The total deal value for the Inhibrx-Celgene deal potential could eventually exceed $500 million after all the upfront, clinical and regulatory milestone payments are tallied, with Inhibrx also eligible to receive royalties on commercial sales.
However, the companies have been very mum on other details. Dr. Tom Daniel, president of research and early development for Celgene, says simply, "Inhibrx has developed an antibody with strong preclinical study results on a highly validated target with very promising therapeutic potential."
From the Inhibrx side, the company's president, Mark Lappe, says only, "We are pleased to have a company of Celgene's caliber as the licensee of this program. On a global basis, Celgene has the science, clinical, regulatory and commercial expertise as well as the commitment to patients that continue to deliver disease-altering solutions to patients in need as quickly as possible."
Meanwhile, with a potential deal value of as much as $271 million, Biogen Idec and Isis said they have signed an exclusive, worldwide option and collaboration agreement to come up with a treatment for DM1, the most common form of muscular dystrophy in adults.
The genetic neuromuscular disease characterized by progressive muscle atrophy, weakness and disabling muscle spasms. It is caused by a genetic defect in the dystrophia myotonica-protein kinase (DMPK) gene in which a sequence of three nucleotides repeats extensively, creating an abnormally long toxic RNA, which accumulates in the cell and prevents the production of proteins needed for normal cellular function. Isis' DM1 antisense program is being developed to correct the underlying genetic defect that causes DM1.
Isis will receive an upfront payment of $12 million and is responsible for the discovery of a lead antisense drug candidate targeting DMPK for the treatment of DM1. Isis is eligible to receive up to $59 million in milestone payments associated with the clinical development of the DMPK-targeting drug prior to licensing. Biogen Idec has the option to license the drug from Isis up through the completion of the Phase II trial. Isis could receive up to another $200 million in a license fee and regulatory milestone payments. In addition, Isis will receive double-digit royalties on sales of the drug.

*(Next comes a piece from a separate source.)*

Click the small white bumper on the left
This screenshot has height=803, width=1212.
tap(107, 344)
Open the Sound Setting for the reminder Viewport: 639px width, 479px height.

Isis will be responsible for global development of the drug through the completion of Phase II clinical trials, with Biogen Idec providing advice on the clinical trial design and regulatory strategy. If Biogen Idec exercises its option, it will assume global development, regulatory and commercialization responsibilities.
"Myotonic dystrophy is a debilitating neuromuscular disease that often affects entire families," said Steven H. Holtzman, executive vice president of corporate development at Biogen Idec. "The unmet need is great, and there are currently no therapies to slow or stop progression of the disease. Myotonic dystrophy has an identifiable genetic cause, the program fits with our mission to bring innovative therapies to patients with serious neurologic diseases, and Isis' antisense compound has the potential to make a real difference. This collaboration, which is our second with Isis, reflects the tremendous respect we have for their scientific leadership and expertise in antisense technology."
"Biogen Idec is a world leader in neurodegenerative diseases," added B. Lynne Parshall, chief operating officer, chief financial officer and secretary for Isis. "This collaboration allows us to expand our pipeline of drugs for rare and severe diseases with Biogen Idec's additional resources and support. It also complements our new alliance with Biogen Idec for our Phase 1 program in spinal muscular atrophy, or SMA. As with SMA, we are using our antisense technology in a unique manner to treat another devastating disease. Biogen Idec is an ideal partner for these programs with its expertise in neurodegenerative disease and global reach to help bring these therapies successfully to patients who have no treatment options."